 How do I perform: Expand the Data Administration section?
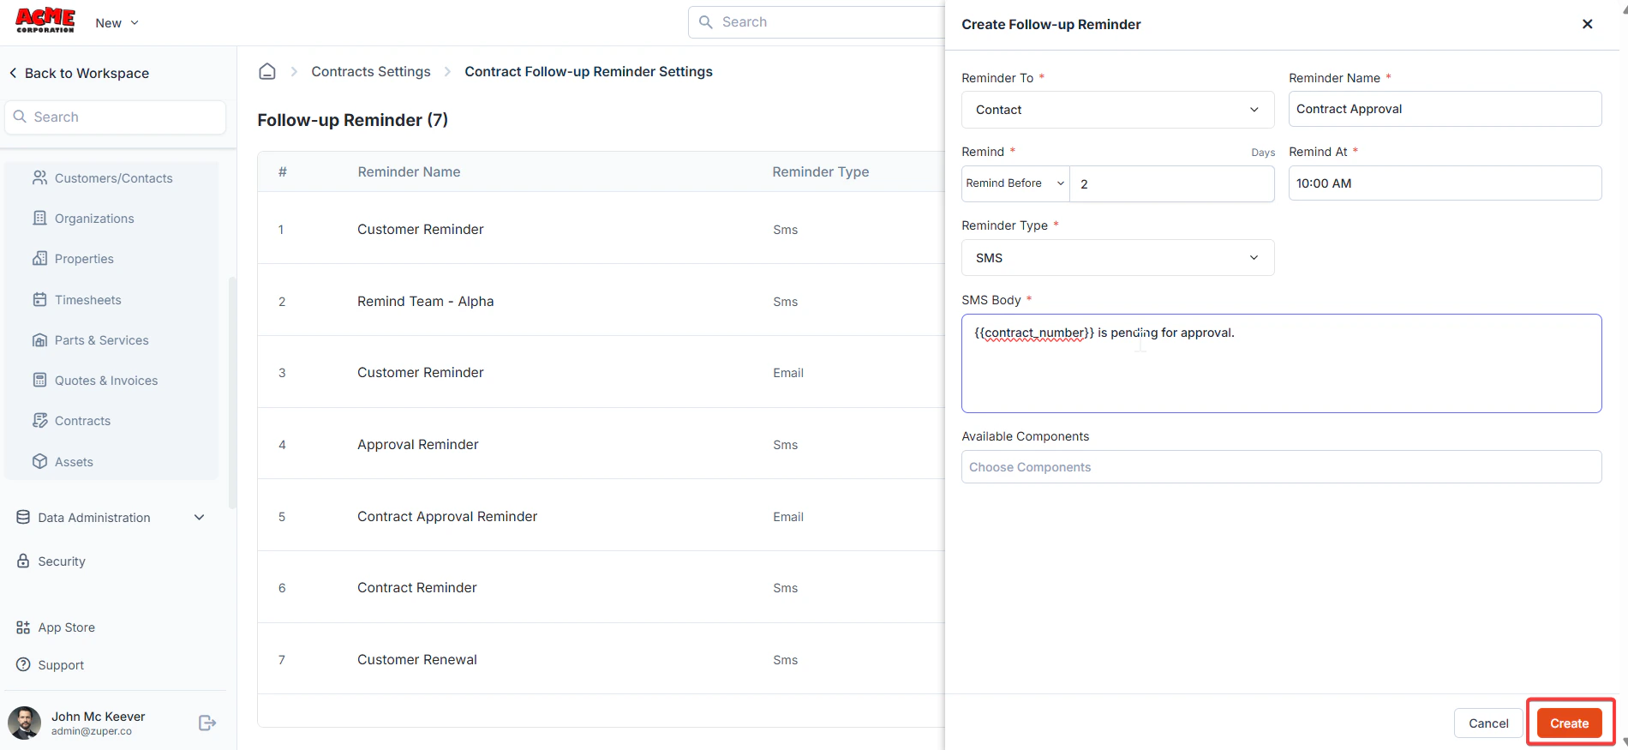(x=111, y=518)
···
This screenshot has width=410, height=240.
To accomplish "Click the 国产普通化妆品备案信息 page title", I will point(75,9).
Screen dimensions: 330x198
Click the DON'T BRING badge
···
• **REQUIREMENT**
Look through the data above and return exactly the lines from the one that contains "Screen dimensions: 330x198" to the one that contains "Click the DON'T BRING badge", inclusive, with nothing else.

• **OUTPUT BELOW**
Screen dimensions: 330x198
Click the DON'T BRING badge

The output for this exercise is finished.